Maternal factors such as uterine myoma and adenomyosis are associated with both obesity and infertility and are known risk factors for hemorrhage [50,51,52]. We did not notice a significantly increased risk of placental abnormalities such as placenta previa or placental abruption in our study population, although some studies have noted such an association with IVF pregnancies and considered this as a contributor to postpartum hemorrhage [41, 48, 51].

Strengths and limitations

While many of the results were in part reported in previous investigations, nationwide data capturing schema and enhanced study covariates strengthened the interpretation of study findings, and data on subclassification for obesity in this study adds important information in the literature.

There are several limitations in this study. Most importantly, there are unmeasured confounders that may possibly alter the observed exposure-outcome association in this retrospective study. These include details of ART such as type (IVF, intrauterine insemination, and intracytoplasmic sperm injection) and indication (maternal or paternal factor). Accuracy of ART pregnancy was also not assessable due to lack of actual medical record review. Lack of information on BMI in the ICD-9 coding schema is another limitation, and there is a possibility of undercapture in obese groups. Severe maternal outcomes were only assessed by the administrative codes for CDC’s instrumental variables that may not completely capture all the severe outcomes. Definition and cause of hemorrhage as well as extent of blood product transfusion were also not available. We recognize these limitations for the exposure and outcome measures as a major drawback in this study.

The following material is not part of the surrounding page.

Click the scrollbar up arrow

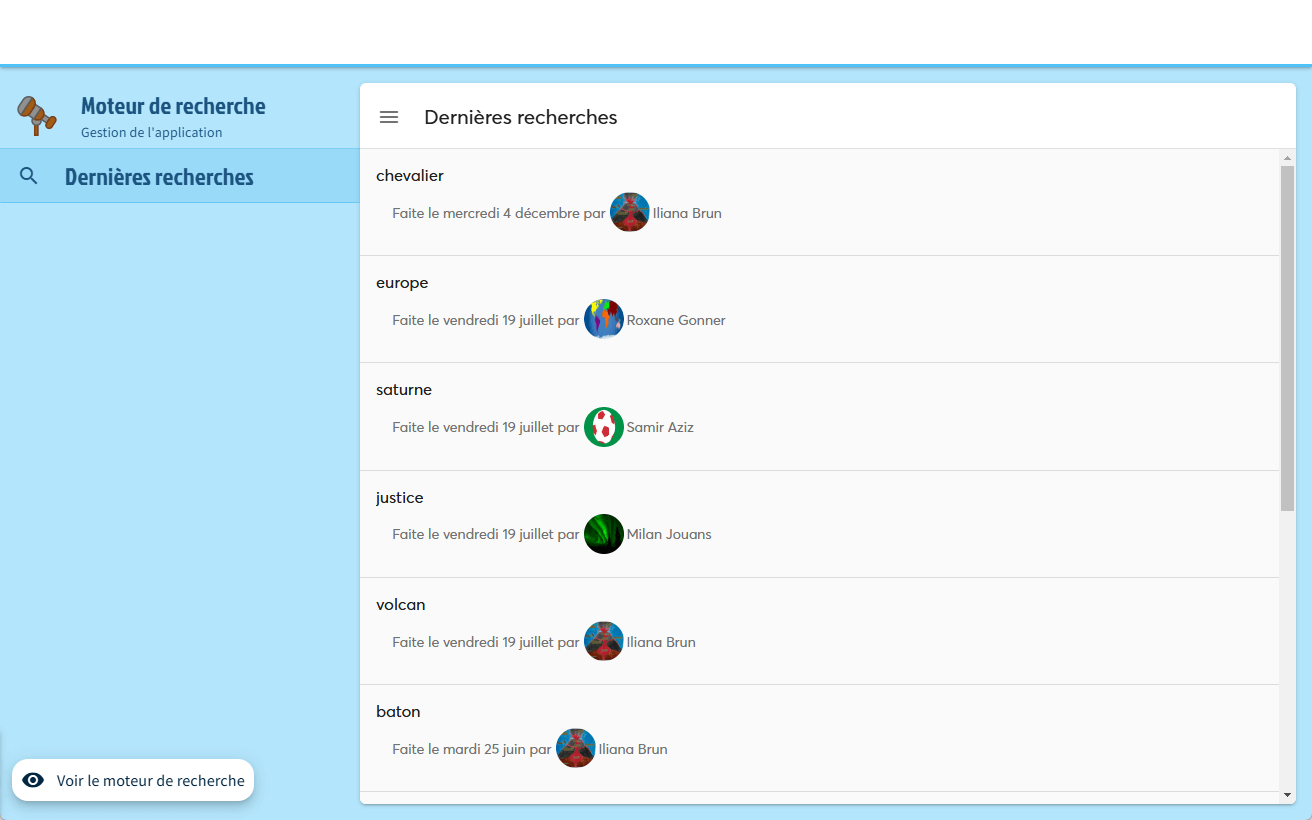click(x=1287, y=158)
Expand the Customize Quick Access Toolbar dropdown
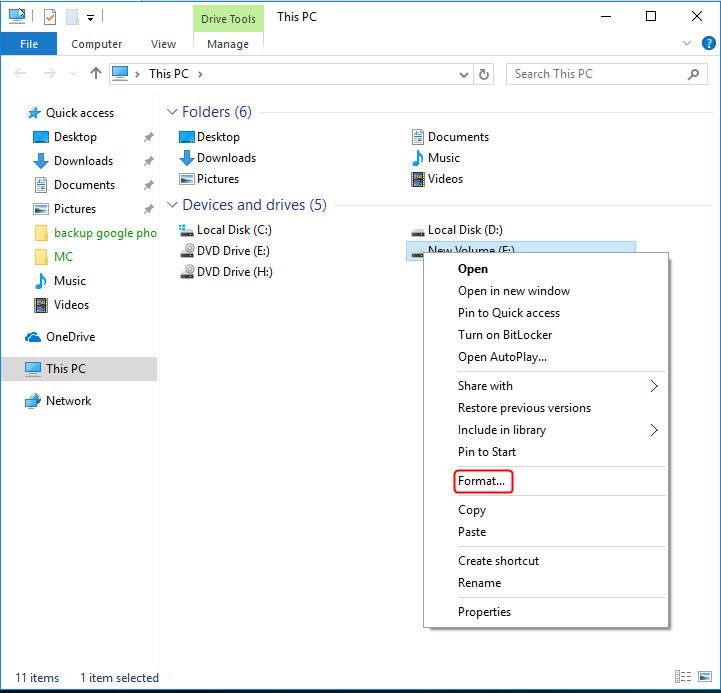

Neonatal information, post-discharge data, subsequent pregnancy, and long-term medical comorbidity were also not available in the NIS program but these were also important outcome measures for this type of health service outcome research. Accuracy of data was not assessable due to the lack of actual medical record review. Generalizability across different regions or populations was not assessed in this study.

Conclusion

Despite these limitations, this study raises important considerations in the care of morbidly obese patients proceeding with ART in three areas (preconception period, perinatal care, and intrapartum care) as severely obese patients conceiving through ART are at increased risk for adverse obstetric outcomes and severe maternal morbidity at delivery.

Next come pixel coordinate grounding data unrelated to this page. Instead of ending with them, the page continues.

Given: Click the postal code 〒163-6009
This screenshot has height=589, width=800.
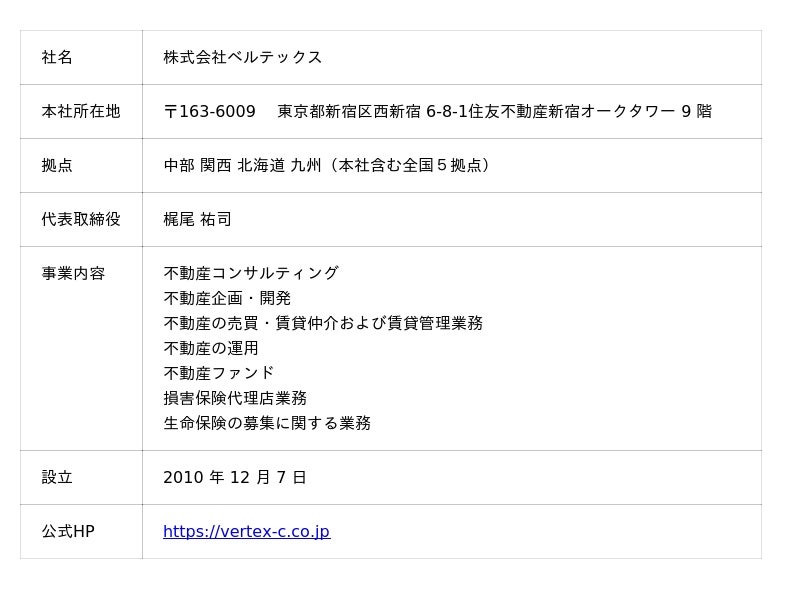Looking at the screenshot, I should (x=210, y=112).
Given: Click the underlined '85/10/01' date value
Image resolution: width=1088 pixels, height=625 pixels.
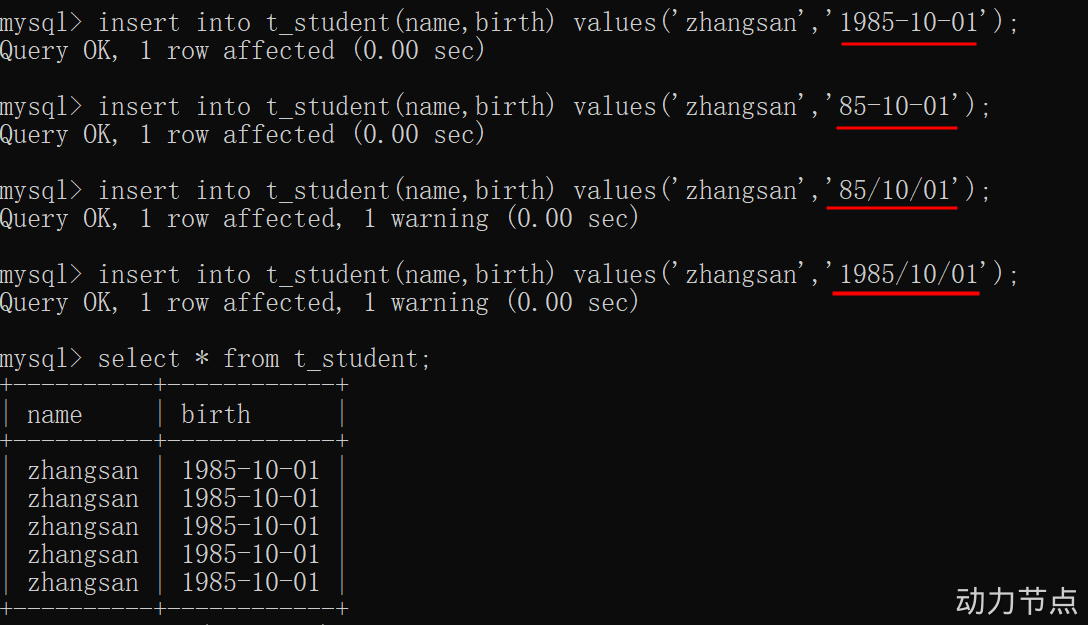Looking at the screenshot, I should click(894, 191).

The first area is the preconception period. Counseling about weight loss strategies and referrals to dieticians may be warranted prior to conception. The second area is the perinatal care. Baseline laboratory evaluations, early glucose screening tests, and close monitoring and counseling about maternal weight gain are all key considerations early on in prenatal visits.

The third area is the intrapartum care. Given the increased maternal risks of postpartum hemorrhage and blood transfusion in morbidly obese patients conceived with ART, proper patient referral to the facility with adequate blood product and careful delivery planning for these high-risk pregnancies are recommended.